One number is the whole answer: the tally of lines in the records that include the word "computer".

■ Provided records ■

=== Begin Enclosure ===

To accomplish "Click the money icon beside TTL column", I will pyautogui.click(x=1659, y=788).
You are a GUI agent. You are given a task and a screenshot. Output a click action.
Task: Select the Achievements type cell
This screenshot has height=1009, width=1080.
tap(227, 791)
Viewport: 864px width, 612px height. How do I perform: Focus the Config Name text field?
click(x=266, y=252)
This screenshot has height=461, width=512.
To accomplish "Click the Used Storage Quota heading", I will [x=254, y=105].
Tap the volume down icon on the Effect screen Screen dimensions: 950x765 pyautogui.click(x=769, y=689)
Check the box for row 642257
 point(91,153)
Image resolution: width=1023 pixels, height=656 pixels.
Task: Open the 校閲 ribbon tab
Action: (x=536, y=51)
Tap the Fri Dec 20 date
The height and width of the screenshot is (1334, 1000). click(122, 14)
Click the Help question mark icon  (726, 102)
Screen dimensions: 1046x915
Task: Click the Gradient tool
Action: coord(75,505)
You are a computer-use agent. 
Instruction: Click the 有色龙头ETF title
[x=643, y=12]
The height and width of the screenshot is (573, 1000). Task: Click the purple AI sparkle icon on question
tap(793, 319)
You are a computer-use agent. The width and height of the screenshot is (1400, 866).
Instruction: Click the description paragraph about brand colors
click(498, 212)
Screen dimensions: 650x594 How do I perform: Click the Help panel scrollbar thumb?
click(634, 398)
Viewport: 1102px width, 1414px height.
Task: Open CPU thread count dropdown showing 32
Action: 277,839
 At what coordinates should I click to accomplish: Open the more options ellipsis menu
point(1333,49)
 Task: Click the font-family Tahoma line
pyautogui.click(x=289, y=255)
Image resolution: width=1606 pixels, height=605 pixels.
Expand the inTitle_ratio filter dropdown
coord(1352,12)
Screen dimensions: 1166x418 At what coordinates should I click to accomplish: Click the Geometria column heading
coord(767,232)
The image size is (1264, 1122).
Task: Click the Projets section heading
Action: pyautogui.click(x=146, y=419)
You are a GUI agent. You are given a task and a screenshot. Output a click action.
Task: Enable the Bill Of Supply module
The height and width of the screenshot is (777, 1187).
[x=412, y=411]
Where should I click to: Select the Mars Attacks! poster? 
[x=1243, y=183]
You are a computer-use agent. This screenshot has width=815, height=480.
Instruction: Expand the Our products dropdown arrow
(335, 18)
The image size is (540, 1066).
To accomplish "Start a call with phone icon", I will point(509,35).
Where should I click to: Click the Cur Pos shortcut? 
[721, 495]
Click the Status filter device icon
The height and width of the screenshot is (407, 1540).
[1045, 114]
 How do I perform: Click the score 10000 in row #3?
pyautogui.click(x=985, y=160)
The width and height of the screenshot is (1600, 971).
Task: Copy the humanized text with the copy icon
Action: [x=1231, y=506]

=== End Enclosure ===

■ Answer to this task ■
3